The news of President Donald Trump’s COVID-19 diagnosis was a shock, if not necessarily a surprise. Logic dictates that a public figure who flouts social distancing guidelines and appears at superspreader events without a face mask would eventually contract a highly contagious, airborne virus.
In fact, many people thought Trump's COVID-19 diagnosis was predictable—literally. Twitter users on Friday began recirculating a screenshot from The Simpsons, the prophet of our times, that showed a cartoon Trump lying in a coffin, suggesting his battle with COVID-19 would not end favorably.
There's just one problem: The Simpsons never predicted Trump's death.
According to Snopes, the phony Simpsons screenshot originated on 4chan and made the rounds on social media in early 2017. It was just the latest in a chain of major world events that the animated comedy purportedly predicted. Social media users also pointed to the show’s 1993 episode “Marge in Chains,” which features an outbreak of the “Osaka Flu,” as evidence that The Simpsons predicted the coronavirus pandemic, MSN reports.

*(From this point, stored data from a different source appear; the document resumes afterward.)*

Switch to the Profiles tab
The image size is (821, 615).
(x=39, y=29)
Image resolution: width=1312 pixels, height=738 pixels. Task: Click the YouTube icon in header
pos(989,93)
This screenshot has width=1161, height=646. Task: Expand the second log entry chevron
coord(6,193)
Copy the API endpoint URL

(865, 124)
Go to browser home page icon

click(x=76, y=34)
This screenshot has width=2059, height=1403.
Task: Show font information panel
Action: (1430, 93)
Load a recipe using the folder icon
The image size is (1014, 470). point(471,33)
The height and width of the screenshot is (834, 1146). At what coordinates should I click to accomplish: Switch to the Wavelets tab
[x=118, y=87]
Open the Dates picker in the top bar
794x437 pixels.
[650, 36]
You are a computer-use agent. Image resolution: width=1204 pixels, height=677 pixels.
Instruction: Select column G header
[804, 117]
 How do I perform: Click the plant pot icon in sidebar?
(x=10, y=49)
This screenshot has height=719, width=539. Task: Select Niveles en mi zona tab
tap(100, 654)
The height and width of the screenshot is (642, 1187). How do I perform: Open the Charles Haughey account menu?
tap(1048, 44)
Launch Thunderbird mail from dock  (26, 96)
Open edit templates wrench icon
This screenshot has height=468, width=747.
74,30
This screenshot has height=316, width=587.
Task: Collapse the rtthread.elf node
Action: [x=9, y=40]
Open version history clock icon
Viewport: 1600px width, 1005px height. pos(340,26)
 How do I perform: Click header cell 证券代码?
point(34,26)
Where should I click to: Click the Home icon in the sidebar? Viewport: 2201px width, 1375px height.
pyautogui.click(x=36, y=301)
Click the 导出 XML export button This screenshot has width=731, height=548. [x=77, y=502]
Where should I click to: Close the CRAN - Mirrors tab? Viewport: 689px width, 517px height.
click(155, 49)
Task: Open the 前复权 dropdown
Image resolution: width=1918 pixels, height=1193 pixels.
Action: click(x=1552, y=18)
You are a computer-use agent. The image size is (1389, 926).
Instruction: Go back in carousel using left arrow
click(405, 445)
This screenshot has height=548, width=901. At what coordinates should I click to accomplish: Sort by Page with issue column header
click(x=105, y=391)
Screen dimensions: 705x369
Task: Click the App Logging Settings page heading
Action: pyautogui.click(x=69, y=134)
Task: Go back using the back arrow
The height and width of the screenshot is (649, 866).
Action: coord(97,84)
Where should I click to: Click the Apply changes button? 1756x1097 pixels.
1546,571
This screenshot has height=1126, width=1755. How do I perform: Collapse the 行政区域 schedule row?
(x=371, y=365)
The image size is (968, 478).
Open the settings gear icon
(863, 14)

These claims collapse under scrutiny, however. The doctored image of Trump lying in a coffin that is currently recirculating on Twitter never appeared in an episode of The Simpsons. Several videos that propagated the theory also cited previously debunked Simpsons predictions, such as the clip of Trump riding down an escalator that aired after he announced his presidency, per Snopes. “Marge in Chains” episode writer Bill Oakley also shot down the suggestion that he predicted the coronavirus and condemned the “gross and terrible” jokes that spread.
The Simpsons-Trump conspiracy theory took another strange turn in July when a viral TikTok from user @stfusamantha implored viewers to “remember the date August 27th - it’s important.” Somehow, people combined her cryptic TikTok with the doctored Simpsons image as proof that Trump would die on Aug. 27.
This, too, was a baseless prediction (and one that has clearly been disproven, as Aug. 27 has come and gone), and @stfusamantha later admitted that she “just wanted to make a weird video” poking fun at conspiracy theories.
Even though rumors of The Simpsons predicting Trump's death have been debunked, social media users continue to circulate the salacious theory for both its shock and comedic value. But just know that if you encounter a doctored Simpsons screenshot on the internet today, there are better, more credible memes just around the corner.